Tech giants jockey for position at dawn of AI age
NEW YORK
Whether they sell smartphones, ads or computer chips, the heavyweights of Silicon Valley have everything to prove to investors looking to see who is best placed in the race to dominate the generative artificial intelligence market.
"If you're a company, and you don't have an AI message, you're not going to be in business very long," says independent industry analyst Jack Gold.
"Everyone is focused on AI right now. And everyone's trying to outmarket and out-hype everybody else. And there's room for a whole lot of players."
Over the past two weeks, tech's top companies released their corporate earnings reports for the July-September quarter.
Most of them beat analyst expectations, but on Wall Street, all eyes were on plans for generative AI.
For Max Willens, an analyst at Insider Intelligence, while the division's credibility among AI startups could "bear fruit in the long run, it is not currently helping Google Cloud enough to satisfy investors."
The cloud is where most generative AI systems will be unfurled.
Generative AI, considered by many observers to be a seismic change similar to the advent of the internet age, is based on AI systems called large language models.
Microsoft - a major investor in OpenAI - along with Google and Meta have trained their own models.
Companies specializing in cloud services - led by Microsoft's Azure, Amazon Web Services (AWS) and Google Cloud - are beginning to monetize AI, though the costs remain high for now, says Yory Wurmser, another analyst for Insider Intelligence.

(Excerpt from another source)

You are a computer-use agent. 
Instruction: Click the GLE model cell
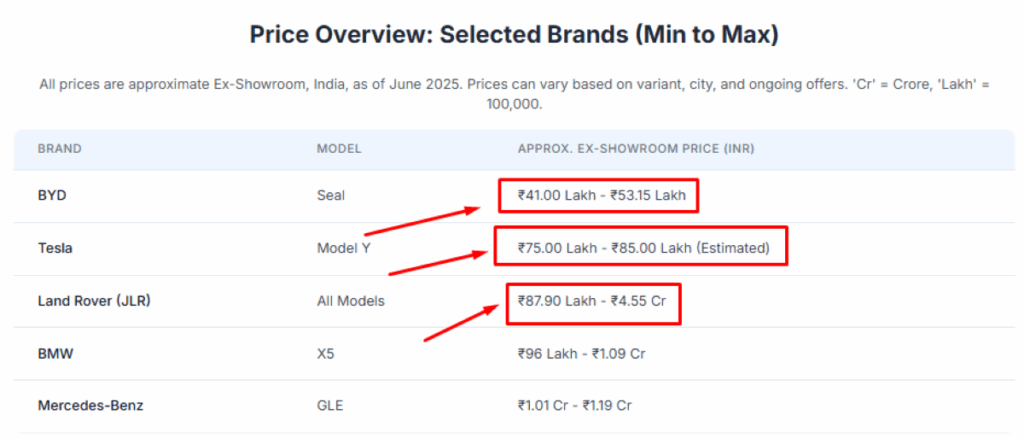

The main cost comes from the microprocessors needed to churn through the data.
Chipmaker Nvidia hit the jackpot by betting years ago on developing graphics processing units (GPUs), now a crucial pillar in the rapid development of generative AI.
But for Gold, one must understand "how AI is ultimately going to be used."
He says "probably 80 or 90 percent of all workloads will be inference workloads," meaning the usual functioning of AI models once they've been created.
U.S. chip giant Intel has been working to catch up with its rivals, especially Nvidia, when it comes to powerful chips needed to handle AI's processing demands.
Amazon, which plans to invest up to $4 billion in Anthropic, a rival to OpenAI, is insisting on the importance of Bedrock, its service for building generative AI applications.
Observers are expecting big things from Apple with respect to its digital assistant Siri, which has not evolved all that much in recent years. Amazon recently announced it would gradually add AI capability to its Siri equivalent, Alexa.
For Carolina Milanesi, an analyst at Creative Strategies, no one is behind - yet.
"Nobody's late in a market that is just getting started and that will require investment and commitments," Milanesi said.